## PROBLEM STATEMENT:
Copy out the entries below unchanged, beginning with the line containing "Given: Click the search" and ending after the line containing "tap(511, 460)".

## EXCERPTED DATA:
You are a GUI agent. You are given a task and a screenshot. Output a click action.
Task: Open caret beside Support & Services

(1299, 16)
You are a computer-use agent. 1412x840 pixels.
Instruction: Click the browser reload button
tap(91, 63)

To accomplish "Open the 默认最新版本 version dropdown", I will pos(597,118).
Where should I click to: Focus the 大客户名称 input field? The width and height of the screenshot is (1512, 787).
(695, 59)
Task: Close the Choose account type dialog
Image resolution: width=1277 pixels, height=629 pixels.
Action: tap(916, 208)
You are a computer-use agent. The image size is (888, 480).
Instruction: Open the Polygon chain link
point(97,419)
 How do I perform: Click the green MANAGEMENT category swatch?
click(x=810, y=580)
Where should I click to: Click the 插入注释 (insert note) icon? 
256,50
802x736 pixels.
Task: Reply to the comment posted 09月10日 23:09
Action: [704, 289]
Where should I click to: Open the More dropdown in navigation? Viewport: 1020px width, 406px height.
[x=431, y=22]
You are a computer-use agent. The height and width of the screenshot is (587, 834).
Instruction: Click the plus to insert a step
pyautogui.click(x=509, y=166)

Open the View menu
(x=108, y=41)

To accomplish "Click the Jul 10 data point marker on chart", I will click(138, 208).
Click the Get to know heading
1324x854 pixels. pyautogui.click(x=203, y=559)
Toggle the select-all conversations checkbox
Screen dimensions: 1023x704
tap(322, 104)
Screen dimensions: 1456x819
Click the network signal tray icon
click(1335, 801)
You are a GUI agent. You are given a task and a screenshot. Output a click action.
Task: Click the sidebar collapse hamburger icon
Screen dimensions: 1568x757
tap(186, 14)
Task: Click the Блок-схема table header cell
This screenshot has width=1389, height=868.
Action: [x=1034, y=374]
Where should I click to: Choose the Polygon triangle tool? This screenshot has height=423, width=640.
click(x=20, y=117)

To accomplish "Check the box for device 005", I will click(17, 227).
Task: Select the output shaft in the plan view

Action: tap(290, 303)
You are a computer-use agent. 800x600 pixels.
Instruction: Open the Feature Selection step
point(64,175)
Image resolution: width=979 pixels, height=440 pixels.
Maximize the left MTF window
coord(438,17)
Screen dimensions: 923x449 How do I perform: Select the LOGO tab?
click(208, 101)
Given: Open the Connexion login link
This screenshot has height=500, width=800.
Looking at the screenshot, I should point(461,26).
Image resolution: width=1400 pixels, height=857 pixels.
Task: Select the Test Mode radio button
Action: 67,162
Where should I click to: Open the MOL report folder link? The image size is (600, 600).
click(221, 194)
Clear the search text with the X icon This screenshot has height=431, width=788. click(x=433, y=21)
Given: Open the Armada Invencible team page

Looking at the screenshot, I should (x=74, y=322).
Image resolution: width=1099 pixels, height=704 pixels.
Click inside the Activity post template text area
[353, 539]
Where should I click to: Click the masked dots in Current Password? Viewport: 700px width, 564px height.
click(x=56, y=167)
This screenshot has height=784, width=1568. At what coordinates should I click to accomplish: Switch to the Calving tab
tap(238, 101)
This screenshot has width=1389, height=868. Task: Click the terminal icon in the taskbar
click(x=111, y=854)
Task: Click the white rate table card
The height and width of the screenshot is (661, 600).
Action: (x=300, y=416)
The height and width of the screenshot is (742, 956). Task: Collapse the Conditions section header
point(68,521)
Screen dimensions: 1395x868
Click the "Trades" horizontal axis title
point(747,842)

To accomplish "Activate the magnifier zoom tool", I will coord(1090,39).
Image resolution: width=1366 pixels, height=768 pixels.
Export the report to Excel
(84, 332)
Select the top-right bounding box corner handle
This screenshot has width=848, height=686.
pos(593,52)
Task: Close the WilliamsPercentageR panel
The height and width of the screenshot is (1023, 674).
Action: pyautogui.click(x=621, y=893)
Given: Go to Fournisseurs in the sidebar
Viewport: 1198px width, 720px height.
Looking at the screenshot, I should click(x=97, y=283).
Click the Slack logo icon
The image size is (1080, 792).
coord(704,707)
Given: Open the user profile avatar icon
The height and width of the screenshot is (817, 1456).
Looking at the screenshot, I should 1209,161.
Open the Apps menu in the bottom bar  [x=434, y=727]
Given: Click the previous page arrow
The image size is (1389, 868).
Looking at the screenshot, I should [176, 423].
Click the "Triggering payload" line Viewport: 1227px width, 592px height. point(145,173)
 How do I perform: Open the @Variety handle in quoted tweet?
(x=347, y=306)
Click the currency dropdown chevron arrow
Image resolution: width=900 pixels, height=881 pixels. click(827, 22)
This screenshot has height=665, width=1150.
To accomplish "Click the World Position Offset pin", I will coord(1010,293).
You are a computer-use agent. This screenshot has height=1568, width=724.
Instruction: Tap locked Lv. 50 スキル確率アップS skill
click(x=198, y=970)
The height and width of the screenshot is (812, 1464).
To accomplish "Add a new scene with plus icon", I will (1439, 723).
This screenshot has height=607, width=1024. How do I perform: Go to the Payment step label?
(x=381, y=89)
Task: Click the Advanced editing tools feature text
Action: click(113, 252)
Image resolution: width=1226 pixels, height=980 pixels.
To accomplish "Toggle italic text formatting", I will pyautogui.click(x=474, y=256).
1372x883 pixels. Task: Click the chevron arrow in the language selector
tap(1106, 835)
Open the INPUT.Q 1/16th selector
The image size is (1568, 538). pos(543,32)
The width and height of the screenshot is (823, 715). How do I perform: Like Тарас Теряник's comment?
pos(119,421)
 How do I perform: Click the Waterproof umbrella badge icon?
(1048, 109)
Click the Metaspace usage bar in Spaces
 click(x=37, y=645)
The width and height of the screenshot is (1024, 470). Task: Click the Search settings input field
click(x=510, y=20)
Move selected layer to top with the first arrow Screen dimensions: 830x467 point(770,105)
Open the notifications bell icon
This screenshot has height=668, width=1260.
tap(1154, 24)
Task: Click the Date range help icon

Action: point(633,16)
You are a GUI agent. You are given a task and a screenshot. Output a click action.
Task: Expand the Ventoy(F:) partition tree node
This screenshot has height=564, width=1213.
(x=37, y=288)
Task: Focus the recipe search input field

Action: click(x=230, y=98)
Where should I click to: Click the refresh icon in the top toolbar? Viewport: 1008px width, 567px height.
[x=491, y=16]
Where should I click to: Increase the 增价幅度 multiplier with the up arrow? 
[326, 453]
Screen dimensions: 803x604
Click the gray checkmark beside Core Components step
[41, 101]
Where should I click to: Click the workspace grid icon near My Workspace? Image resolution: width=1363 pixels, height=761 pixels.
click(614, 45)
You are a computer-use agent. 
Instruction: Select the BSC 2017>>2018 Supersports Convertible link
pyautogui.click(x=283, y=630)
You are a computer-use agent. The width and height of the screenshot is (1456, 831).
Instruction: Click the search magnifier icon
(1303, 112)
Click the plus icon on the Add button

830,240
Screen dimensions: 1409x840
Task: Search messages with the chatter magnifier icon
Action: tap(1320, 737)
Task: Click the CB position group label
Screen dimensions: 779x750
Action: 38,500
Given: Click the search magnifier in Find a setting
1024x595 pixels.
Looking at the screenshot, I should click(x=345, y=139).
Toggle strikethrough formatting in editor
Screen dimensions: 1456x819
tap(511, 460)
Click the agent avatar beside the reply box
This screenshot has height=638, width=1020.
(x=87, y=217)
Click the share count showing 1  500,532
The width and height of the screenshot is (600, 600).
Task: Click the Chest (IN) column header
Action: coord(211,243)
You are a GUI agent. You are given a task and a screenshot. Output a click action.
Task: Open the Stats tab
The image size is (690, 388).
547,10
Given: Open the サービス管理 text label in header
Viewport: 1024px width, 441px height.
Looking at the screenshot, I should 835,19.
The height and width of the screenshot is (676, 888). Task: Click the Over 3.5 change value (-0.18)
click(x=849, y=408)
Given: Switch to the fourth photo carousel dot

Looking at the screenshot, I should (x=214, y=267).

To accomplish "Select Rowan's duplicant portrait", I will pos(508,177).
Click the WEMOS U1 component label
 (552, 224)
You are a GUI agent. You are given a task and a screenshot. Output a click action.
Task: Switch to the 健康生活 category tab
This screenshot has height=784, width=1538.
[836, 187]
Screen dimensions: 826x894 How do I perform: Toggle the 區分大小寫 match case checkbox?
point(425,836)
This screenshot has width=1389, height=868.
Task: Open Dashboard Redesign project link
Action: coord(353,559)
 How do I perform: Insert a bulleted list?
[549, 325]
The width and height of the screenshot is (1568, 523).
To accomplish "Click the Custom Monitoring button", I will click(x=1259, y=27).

## ANSWER TO THIS PROBLEM:
Given: Click the search magnifier in Find a setting
1024x595 pixels.
Looking at the screenshot, I should click(x=345, y=139).
Toggle strikethrough formatting in editor
Screen dimensions: 1456x819
tap(511, 460)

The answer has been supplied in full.